260 - Lemma 1 is false, and its proof is invalid. Lemma 1 states that, for any action-value function, the policy which is Boltzmann with respect to that action-value function has a dominating action-value function. This statement is incorrect, and obviously so. Let $\pi^*$ be the optimal policy, with action-value function $Q^*$. Then we know that $Q^*$ satisfies the Bellman optimality operator, $T^* Q(s,a) = r + \gamma \mathbb{E}[ \max_{a'} Q(s',a') | s, a]$, where the expectation is taken over next-states $s'$ conditional on state-action pair $s,a$. If Lemma 1 were true, it would mean that the Boltzmann policy $\pi_B$ with respect to $Q^*$ has an action-value function which dominates $Q^*$. But note that $T^* Q^*(s,a) \geq T^{\pi_B} Q^*(s,a)$, which can be seen by expanding definitions and using the fact that the maximum over $a'$ dominates any expectation with respect to $a'$, except if that expectation only places mass on the argmax actions. From this it also follows that this inequality is strict somewhere provided $Q^*$ is non-uniform somewhere. But since $T^* Q^* = Q^*$, it follows that $Q^* \geq T^{\pi_B} Q^*$. But monotonicity of the Bellman operator, it follows that, for all $n$, $Q^* \geq [T^{\pi_B}]^n Q^*$. Taking limits as $n \to \infty$, we obtain that, $Q^* \geq Q^{\pi_B}$, with strict inequality somewhere provided $Q^*$ is not flat. This contradicts the stated result.

We now turn to the proof given in A.1, and examine the error of reasoning. In the first two lines of (10), the expectation of $\log(\pi_{new})$ is taken with respect to $\pi_{new}$, and the expectation of $\log(\pi_{old})$ is taken with respect to $\pi_{old}$. However, in the third line of (10), the expectation of both terms is taken with respect to $\pi_{new}$. This allows the authors to express this term as a KL-divergence, a step critical to their proof. However, the term should instead be a difference of entropies, which in general is not non-negative (as the KL-divergence is).

265 - The proof of Theorem 1 is invalid. The proof relies heavily on the same argument as in Lemma 1, which is faulty.

In general, it seems like the authors fail to appreciate that results from the entropy regularised setting and the classical setting cannot be freely interchanged. The optimal policy is Boltzmann only if an entropy regularisation term is included in the Bellman backup, (7). When there is no such entropy term in the backup, the optimal policy will simply be the classical optimal policy, which in general is deterministic (or has support only on argmax actions). Similarly, the Boltzmann improvement map only gives improvement with entropy regularisation. Otherwise it can result in a strictly worse policy, as explained above.

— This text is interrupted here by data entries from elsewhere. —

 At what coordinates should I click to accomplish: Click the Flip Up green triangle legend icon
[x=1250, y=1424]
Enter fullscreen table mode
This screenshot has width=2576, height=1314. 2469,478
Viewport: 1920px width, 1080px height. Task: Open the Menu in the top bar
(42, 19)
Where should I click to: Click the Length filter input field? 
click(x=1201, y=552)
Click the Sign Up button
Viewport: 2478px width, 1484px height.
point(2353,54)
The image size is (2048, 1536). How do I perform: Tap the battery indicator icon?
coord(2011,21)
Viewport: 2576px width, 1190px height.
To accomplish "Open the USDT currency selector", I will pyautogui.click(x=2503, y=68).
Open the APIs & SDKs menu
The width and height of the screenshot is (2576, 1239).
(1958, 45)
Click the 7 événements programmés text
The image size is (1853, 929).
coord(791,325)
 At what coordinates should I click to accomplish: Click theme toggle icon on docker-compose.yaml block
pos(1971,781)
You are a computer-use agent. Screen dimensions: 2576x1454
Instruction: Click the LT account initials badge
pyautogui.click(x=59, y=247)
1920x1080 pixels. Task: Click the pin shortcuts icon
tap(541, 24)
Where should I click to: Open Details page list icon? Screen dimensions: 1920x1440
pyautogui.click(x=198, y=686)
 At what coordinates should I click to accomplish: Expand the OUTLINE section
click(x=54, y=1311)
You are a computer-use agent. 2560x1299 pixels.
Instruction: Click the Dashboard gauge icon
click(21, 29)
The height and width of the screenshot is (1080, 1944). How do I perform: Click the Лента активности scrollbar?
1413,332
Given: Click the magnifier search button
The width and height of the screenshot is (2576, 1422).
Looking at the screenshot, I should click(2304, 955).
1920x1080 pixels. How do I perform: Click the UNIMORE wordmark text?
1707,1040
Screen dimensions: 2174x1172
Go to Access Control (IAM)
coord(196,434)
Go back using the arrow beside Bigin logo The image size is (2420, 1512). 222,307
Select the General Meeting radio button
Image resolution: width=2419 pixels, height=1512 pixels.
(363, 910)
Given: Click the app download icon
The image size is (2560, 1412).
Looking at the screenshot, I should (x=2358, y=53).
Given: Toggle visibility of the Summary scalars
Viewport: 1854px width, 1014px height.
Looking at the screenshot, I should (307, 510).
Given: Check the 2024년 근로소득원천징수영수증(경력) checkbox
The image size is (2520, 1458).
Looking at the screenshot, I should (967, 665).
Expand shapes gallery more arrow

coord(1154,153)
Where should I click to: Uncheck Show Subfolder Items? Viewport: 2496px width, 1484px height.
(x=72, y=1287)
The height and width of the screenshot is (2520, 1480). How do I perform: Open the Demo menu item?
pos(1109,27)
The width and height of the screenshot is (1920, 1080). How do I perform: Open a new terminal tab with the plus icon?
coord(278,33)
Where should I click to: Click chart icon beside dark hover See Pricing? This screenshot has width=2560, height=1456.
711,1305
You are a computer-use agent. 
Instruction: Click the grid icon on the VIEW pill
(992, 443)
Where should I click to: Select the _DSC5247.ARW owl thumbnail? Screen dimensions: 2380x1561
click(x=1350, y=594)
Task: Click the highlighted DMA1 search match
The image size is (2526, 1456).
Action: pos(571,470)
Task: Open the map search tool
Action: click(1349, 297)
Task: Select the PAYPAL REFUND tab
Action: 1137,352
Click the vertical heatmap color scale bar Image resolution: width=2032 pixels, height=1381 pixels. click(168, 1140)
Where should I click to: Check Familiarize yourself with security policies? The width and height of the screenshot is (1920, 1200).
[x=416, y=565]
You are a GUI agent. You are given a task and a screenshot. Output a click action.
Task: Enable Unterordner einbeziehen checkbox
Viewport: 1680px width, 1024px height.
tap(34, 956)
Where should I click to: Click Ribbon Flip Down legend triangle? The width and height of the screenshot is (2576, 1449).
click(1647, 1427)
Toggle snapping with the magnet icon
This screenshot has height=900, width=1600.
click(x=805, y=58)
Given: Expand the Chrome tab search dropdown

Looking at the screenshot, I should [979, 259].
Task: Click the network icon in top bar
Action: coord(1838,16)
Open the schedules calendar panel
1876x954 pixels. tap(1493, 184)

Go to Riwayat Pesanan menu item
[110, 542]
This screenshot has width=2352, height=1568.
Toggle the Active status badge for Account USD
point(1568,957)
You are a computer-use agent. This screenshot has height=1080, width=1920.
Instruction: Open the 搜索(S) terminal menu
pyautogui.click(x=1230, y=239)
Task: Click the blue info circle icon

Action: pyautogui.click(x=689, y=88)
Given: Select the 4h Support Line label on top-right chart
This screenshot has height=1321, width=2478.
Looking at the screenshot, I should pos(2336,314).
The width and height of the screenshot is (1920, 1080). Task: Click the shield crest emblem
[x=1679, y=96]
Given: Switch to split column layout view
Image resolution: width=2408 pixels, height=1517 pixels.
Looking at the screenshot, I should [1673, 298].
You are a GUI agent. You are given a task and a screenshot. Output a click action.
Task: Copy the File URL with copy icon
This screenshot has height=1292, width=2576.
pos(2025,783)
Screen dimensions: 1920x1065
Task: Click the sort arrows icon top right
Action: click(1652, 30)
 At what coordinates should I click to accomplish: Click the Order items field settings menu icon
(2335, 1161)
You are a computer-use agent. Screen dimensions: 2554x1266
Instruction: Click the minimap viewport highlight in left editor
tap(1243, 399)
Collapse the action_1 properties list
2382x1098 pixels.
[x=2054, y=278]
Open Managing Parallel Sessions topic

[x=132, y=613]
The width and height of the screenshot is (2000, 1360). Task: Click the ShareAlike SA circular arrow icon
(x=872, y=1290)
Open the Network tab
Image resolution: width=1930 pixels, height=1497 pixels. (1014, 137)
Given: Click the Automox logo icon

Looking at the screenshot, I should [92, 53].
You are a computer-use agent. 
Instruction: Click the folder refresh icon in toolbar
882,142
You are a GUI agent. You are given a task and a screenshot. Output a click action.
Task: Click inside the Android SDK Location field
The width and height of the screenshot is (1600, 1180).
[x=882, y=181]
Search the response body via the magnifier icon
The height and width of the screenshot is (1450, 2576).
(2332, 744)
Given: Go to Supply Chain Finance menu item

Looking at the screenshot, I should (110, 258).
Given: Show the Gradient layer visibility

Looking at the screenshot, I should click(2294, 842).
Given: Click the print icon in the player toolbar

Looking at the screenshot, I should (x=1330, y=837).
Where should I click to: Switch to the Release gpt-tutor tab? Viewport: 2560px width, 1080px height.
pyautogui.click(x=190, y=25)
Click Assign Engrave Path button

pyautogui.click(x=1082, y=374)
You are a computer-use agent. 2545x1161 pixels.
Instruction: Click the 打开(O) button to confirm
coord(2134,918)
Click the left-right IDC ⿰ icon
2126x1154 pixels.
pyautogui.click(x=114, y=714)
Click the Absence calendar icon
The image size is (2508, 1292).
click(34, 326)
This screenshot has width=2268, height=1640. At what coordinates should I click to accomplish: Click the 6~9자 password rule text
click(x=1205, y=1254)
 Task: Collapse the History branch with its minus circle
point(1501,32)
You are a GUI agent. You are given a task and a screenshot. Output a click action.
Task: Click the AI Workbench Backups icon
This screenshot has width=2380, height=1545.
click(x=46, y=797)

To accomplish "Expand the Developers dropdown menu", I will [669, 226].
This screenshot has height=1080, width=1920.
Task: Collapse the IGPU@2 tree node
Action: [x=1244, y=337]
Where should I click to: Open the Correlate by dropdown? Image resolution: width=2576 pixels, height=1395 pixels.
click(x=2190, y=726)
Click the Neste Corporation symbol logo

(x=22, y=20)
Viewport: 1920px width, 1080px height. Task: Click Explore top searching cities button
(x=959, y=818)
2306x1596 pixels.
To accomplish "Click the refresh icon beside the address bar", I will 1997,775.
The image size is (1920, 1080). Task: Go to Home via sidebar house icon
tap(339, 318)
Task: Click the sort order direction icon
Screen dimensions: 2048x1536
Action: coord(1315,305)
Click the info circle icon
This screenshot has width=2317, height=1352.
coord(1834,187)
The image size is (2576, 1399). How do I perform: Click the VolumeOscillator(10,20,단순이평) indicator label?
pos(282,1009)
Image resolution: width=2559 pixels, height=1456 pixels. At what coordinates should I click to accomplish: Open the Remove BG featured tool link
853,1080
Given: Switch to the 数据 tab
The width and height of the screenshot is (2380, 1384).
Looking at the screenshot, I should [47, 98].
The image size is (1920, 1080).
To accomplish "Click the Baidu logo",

I would suggest that the authors either cut their theoretical results entirely, or think about replacing the Bellman backup in (7) with the entropy regularized backup - however this would result in a substantial change to the algorithm, which may be too late at this stage.

Lack of novelty：Simply integrating Diffusion into the traditional SAC which lacks innovation.

Benchmark in a custom environment lacks persuasiveness and the test is not quantified to data.

1. As pointed out by the authors, temperature of DQS needs to be manually tuned unlike SAC as it would be computationally very expensive to compute the likelihoods under diffusion model.
2. No ablation study. Maybe beneficial to have some ablation studies, for example, how sensitive DQS is to different temperature values, K (number of monte carlo samples and how is it relates to computation cost)? or isolate the contribution of techniques introduced, etc.